Using DTrace to Demystify Watchpoints in the Oracle Developer Studio dbx Debugger

By Nasser Nouri, May 2008, (updated April 2011, June 2016)

One of the most useful debugging features in the Oracle Developer Studio dbx debugger is enabling watchpoints during the execution of programs. A watchpoint, which is also called a data change breakpoint, can be used in dbx to stop a program when the value of a variable or expression has changed. A watchpoint is similar to a breakpoint, except that a watchpoint stops execution when an address location is read or modified, whereas a breakpoint stops execution when an instruction is executed at a specified location.

This article intends to educate users on how to use the watchpoint facility in the Oracle Developer Studio dbx debugger. The dbx debugger can be used for both source-level and instruction-level debugging.

Additionally, the Oracle Solaris Dynamic Tracing (DTrace) facility is used to show how the internal states of the Oracle Solaris kernel can be traced with a simple D script.

Under the Hood

Historically, watchpoints were implemented in software, and to some extent they slowed down program execution. The newer versions of microprocessors are equipped with debug registers that enable modern software debuggers such as dbx to create hardware watchpoints. The hardware watchpoints are extremely fast and do not slow down the execution of programs.

For example, Intel and AMD architectures have eight debug registers, DR0 through DR7. The DR0 through DR3 registers can be used for creating address breakpoints. Software can load a virtual (linear) address into any of the four registers, and enable breakpoints to occur when the address matches an instruction or data reference. The debug control register (DR7) is used to establish the breakpoint conditions for the address breakpoint registers (DR0 through DR3) and to enable debug exceptions for each address breakpoint register individually. DR6 is the debug status register. The microprocessor loads the debug status into DR6 when an enabled debug condition is encountered that causes a debug exception. This register is never cleared by the processor and must be cleared by software after the contents have been read. The DR4 and DR5 registers are reserved and cannot be used by software.

Fortunately, Oracle Solaris provides a well-defined interface called /proc that shields developers from the complexity of different microprocessor architectures. Using the /proc interface makes applications such as the dbx debugger extremely portable across Oracle Solaris platforms. The Oracle Solaris OS runs on SPARC, x86, and x64 architectures.

The /proc interface is a file system that provides access to the state of each process and lightweight process (LWP) in the system. Watchpoints are set and cleared through the /proc file system interface, by opening the control file for a process and then sending a PCWATCH command (see the proc(4) man page for more details).

The PCWATCH command is accompanied by a prwatch data structure, which contains the address, the length of the area to be affected, and the type of access to be watched for: read, write, execute, and stop before or after the access.

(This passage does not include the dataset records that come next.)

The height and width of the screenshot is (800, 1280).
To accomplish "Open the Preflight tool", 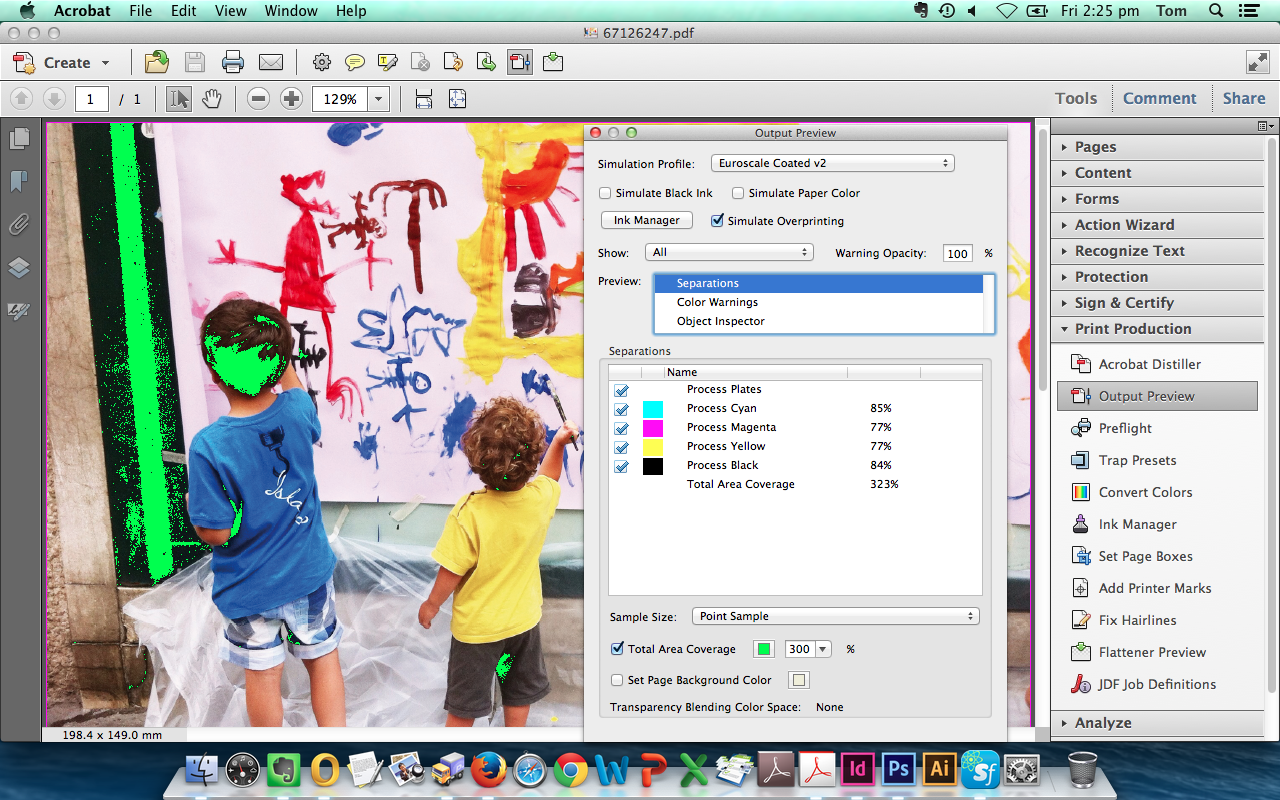I will [1125, 428].
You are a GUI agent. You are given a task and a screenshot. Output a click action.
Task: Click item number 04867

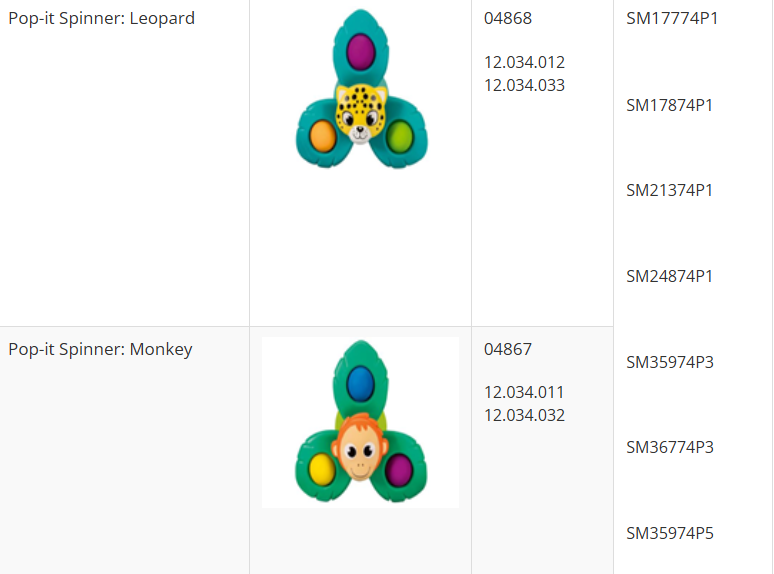pos(508,350)
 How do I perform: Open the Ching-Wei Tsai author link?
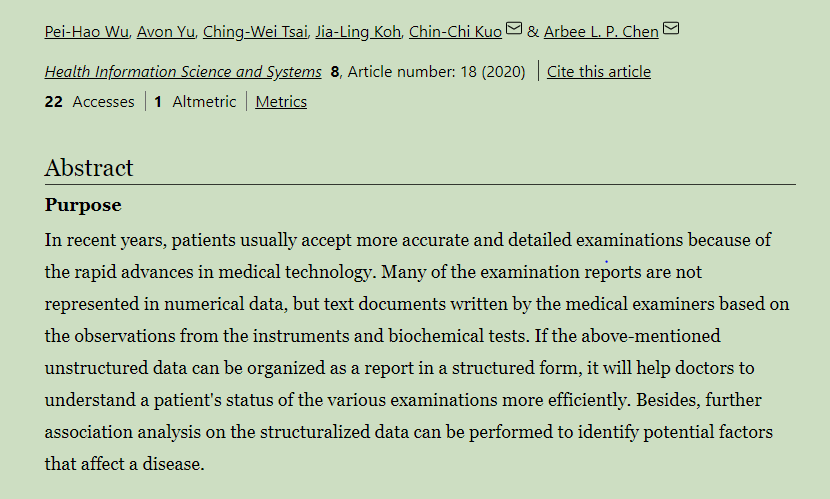coord(255,32)
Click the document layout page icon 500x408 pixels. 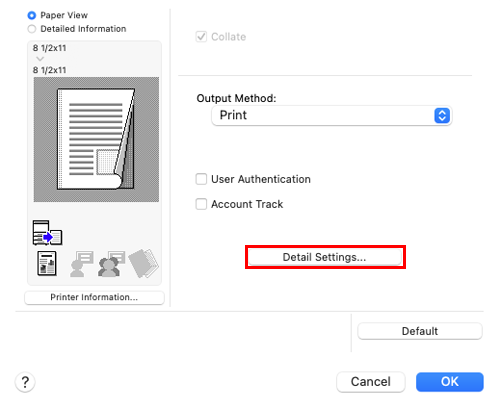pos(47,264)
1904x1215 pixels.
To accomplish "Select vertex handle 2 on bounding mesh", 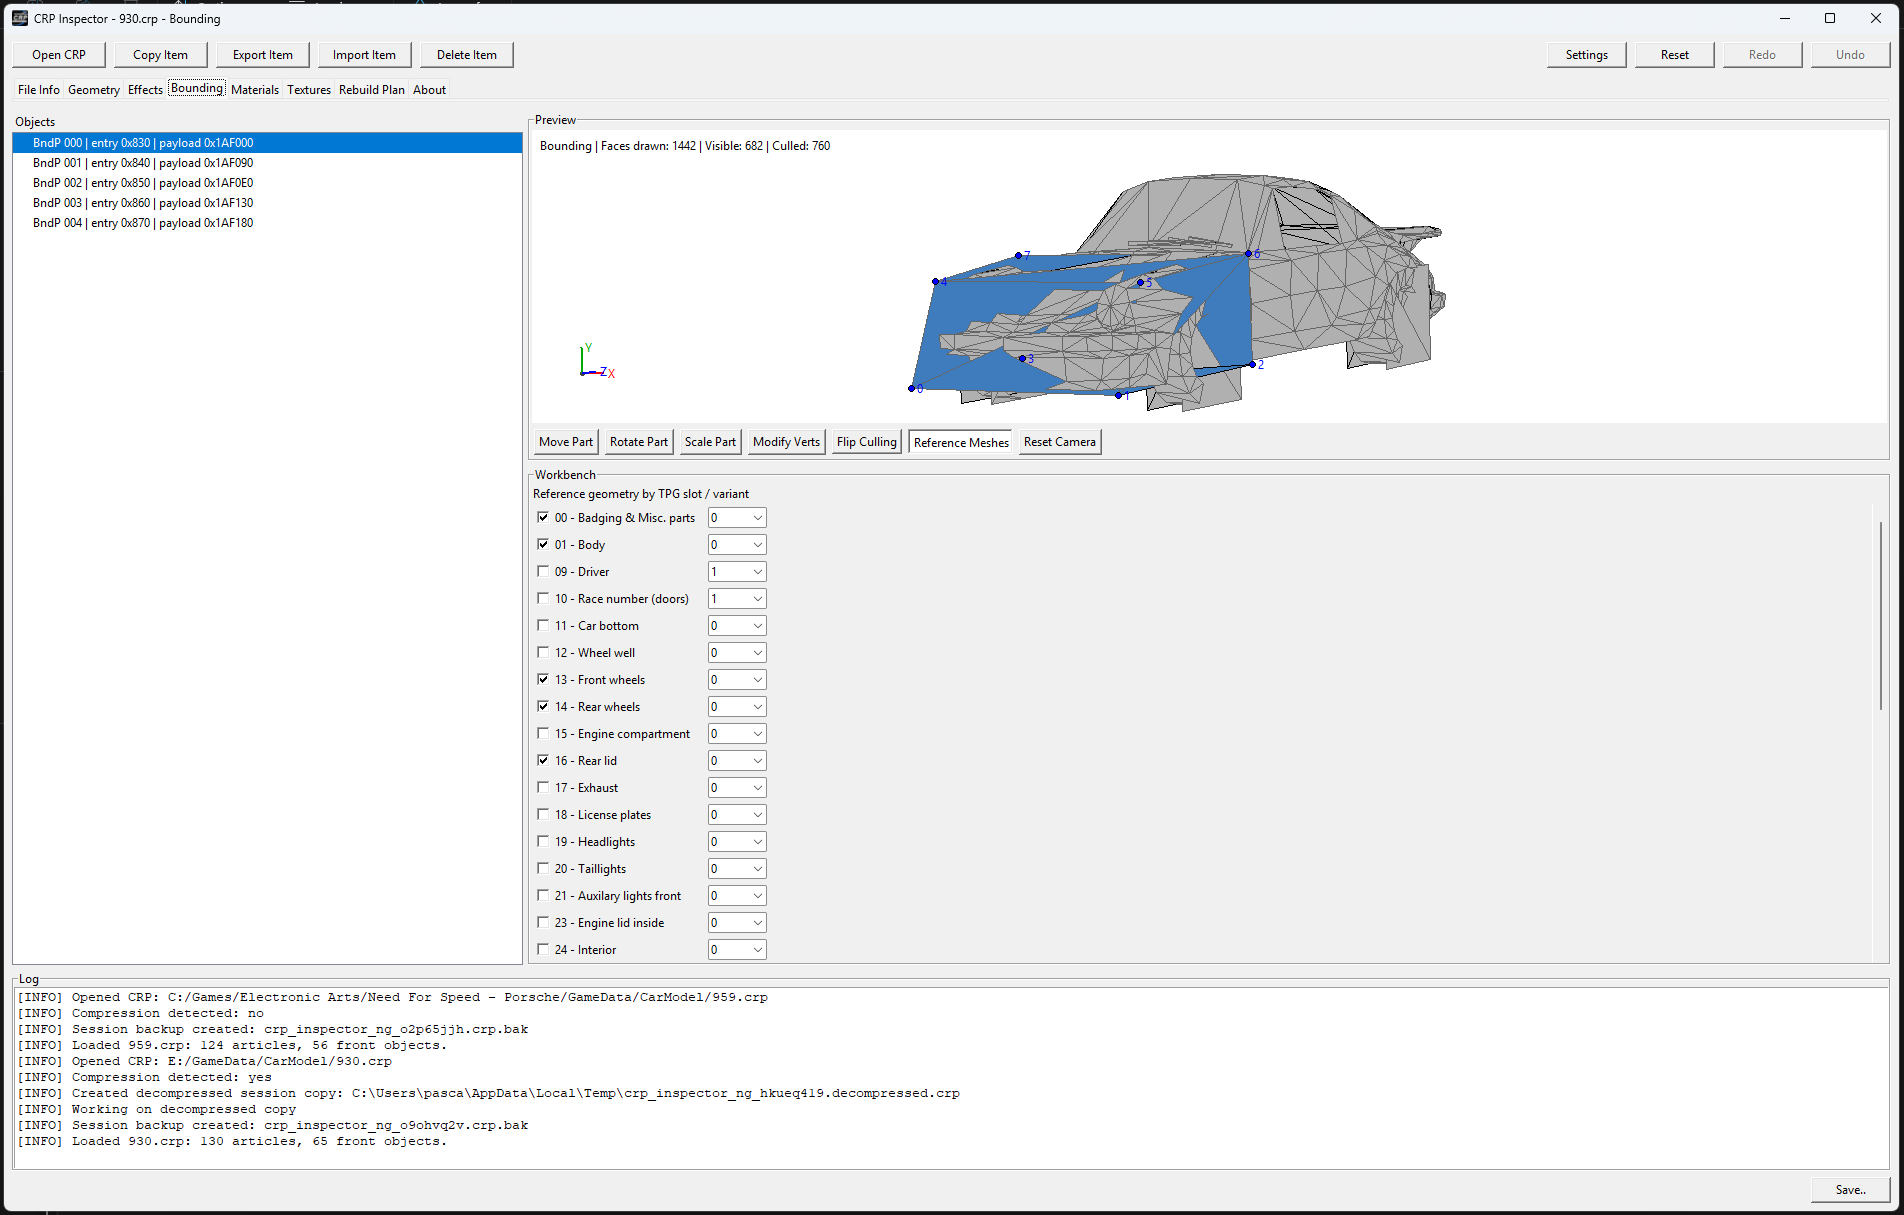I will coord(1252,365).
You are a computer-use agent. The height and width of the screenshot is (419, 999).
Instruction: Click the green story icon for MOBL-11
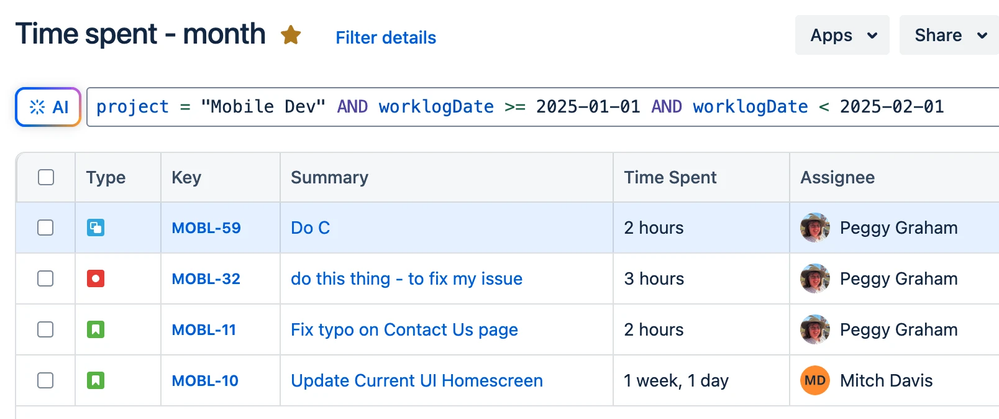point(96,329)
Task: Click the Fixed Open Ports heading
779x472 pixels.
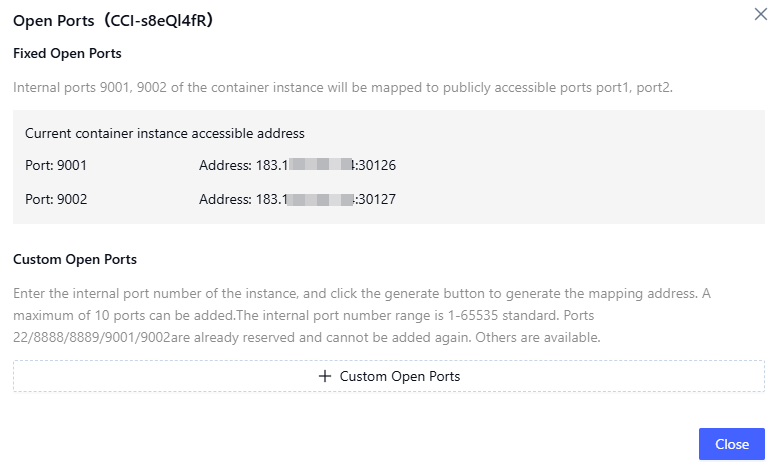Action: tap(67, 53)
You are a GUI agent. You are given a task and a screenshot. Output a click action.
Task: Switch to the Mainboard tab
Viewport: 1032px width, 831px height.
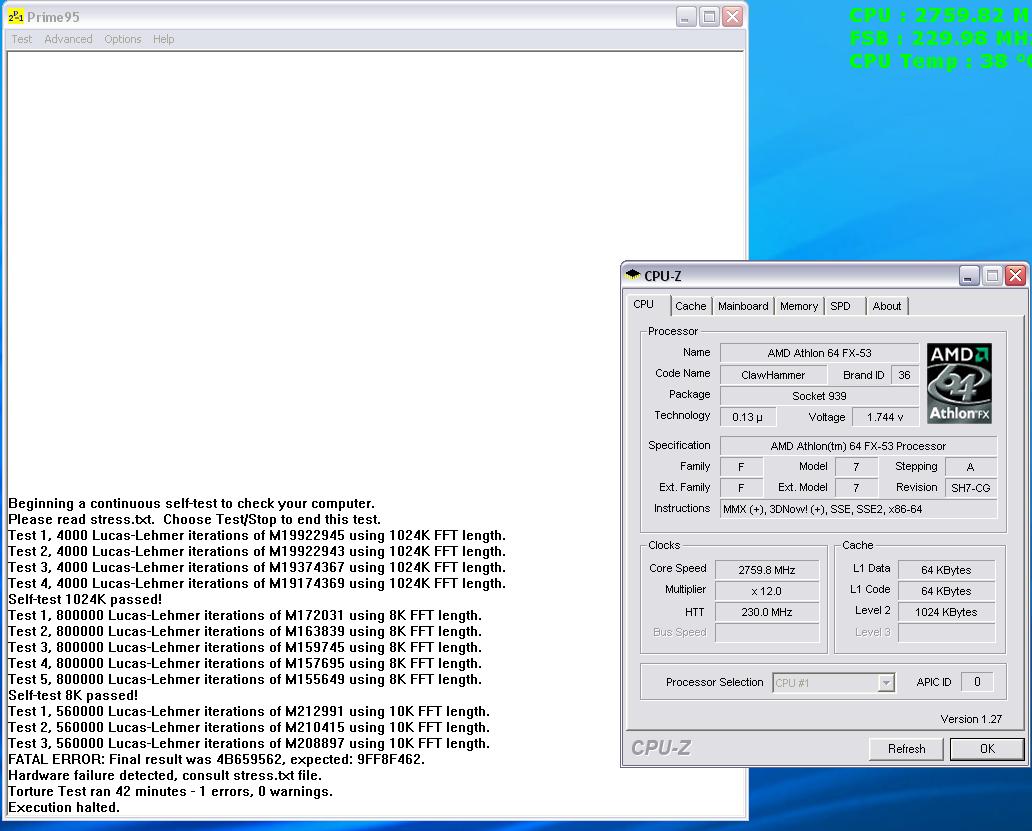pos(742,306)
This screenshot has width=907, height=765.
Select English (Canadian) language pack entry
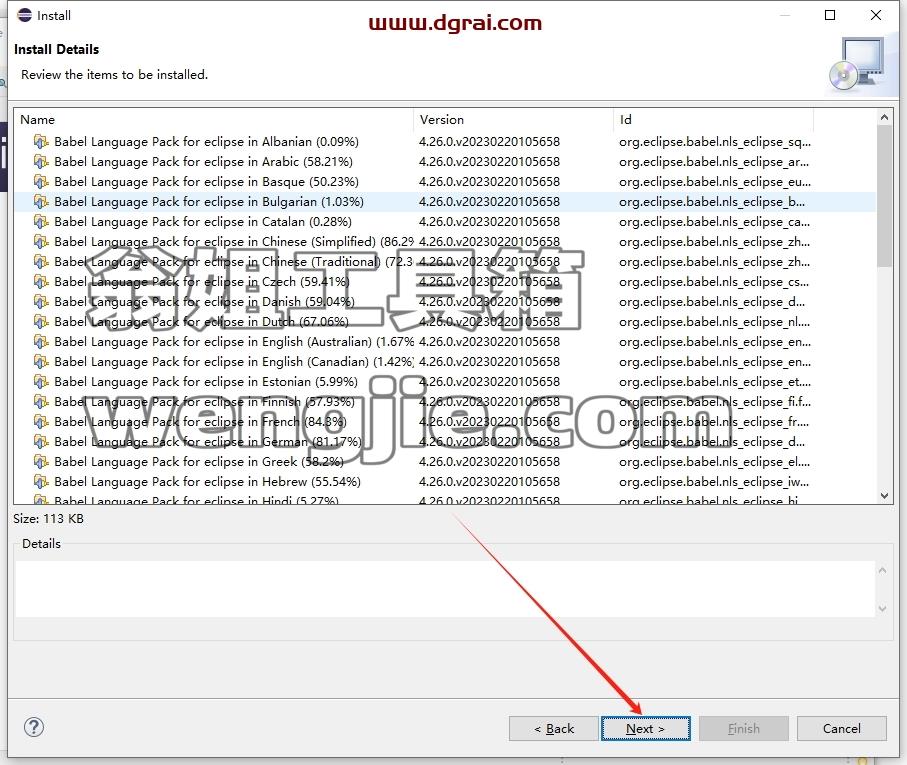[234, 362]
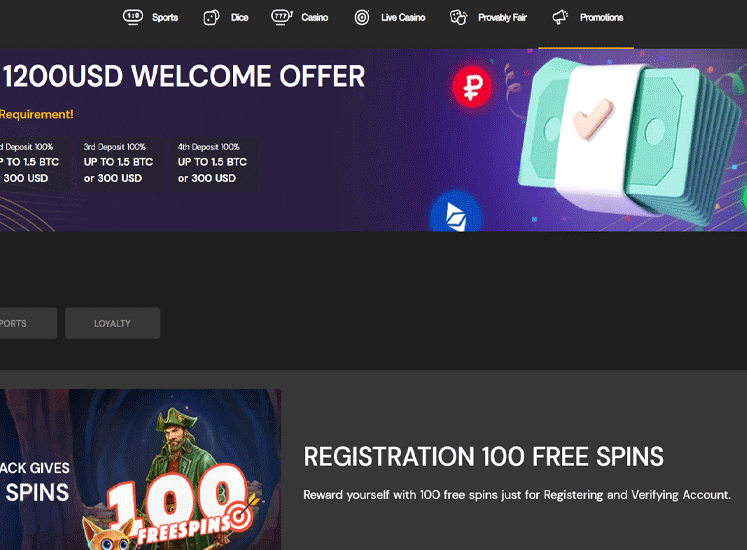Click the 4th Deposit 100% offer card
747x550 pixels.
(215, 164)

A watchpoint is triggered when an LWP in the traced process makes a memory reference that covers at least one byte of a watched area and the memory reference matches the access mode specified by the PCWATCH command. When an LWP triggers a watchpoint, it incurs a watchpoint trap (FLTWATCH), which is generated by the Oracle Solaris kernel. If FLTWATCH is being traced, the LWP stops; otherwise, it is sent a SIGTRAP signal. If SIGTRAP is being traced and is not blocked, then the LWP stops. At this point the dbx debugger takes control and you can issue other dbx commands to examine the states of the traced process.

Setting Watchpoints in the dbx Debugger

To stop execution when a memory address has been accessed, type:

stop access mode address-expression [, byte-size-expression ]

mode specifies how the memory was accessed. It can be composed of one or all of the following letters:

r The memory at the specified address has been read
w The memory has been written to
x The memory has been executed

mode can also contain either of the following:

a Stops the process after the access (default)
b Stops the process before the access

address-expression is any expression that can be evaluated to produce an address. If you give a symbolic expression, the size of the region to be watched is automatically deduced; you can override it by specifying byte-size-expression. You can also use nonsymbolic, typeless address expressions, in which case the size is mandatory.

If you typed the following command, execution would stop after the memory address 0xfffffd7fffdff7a had been read:

(dbx) stop access r 0xfffffd7fffdff7a8, 4

If you typed the following command, execution would stop before the variable local had been written to:

(dbx) stop access wb &local

Keep these points in mind when using the stop access command:

  • The event occurs when a variable is written to, even if it has the same value.
  • By default, the event occurs after execution of the instruction that wrote to the variable. You can indicate that you want the event to occur before the instruction is executed by specifying the mode as b.

The older stop modify command is still accepted for backward compatibility and maps to the appropriate stop access command:

stop modify address-expression [, byte-size-expression ]

In the following a.cc example, we would like to stop the process whenever the local variable is accessed for a write operation.

The a.cc Test Case


#include <stdio.h>

int global = 0;
     static int stat = 0;

     void poker(int *ip)
     {
         *ip = 5;
     }

     main()
     {
         static int flocal;
         int local;

         global = 0;
         stat = 0;
         flocal = 0;
         local = 0;
         poker(&global);
         poker(&stat);
         poker(&flocal);
         poker(&local);
      }

The a.cc test case is compiled as follows:

CC -g -m64 a.cc

By default, the C++ compiler generates the a.out executable.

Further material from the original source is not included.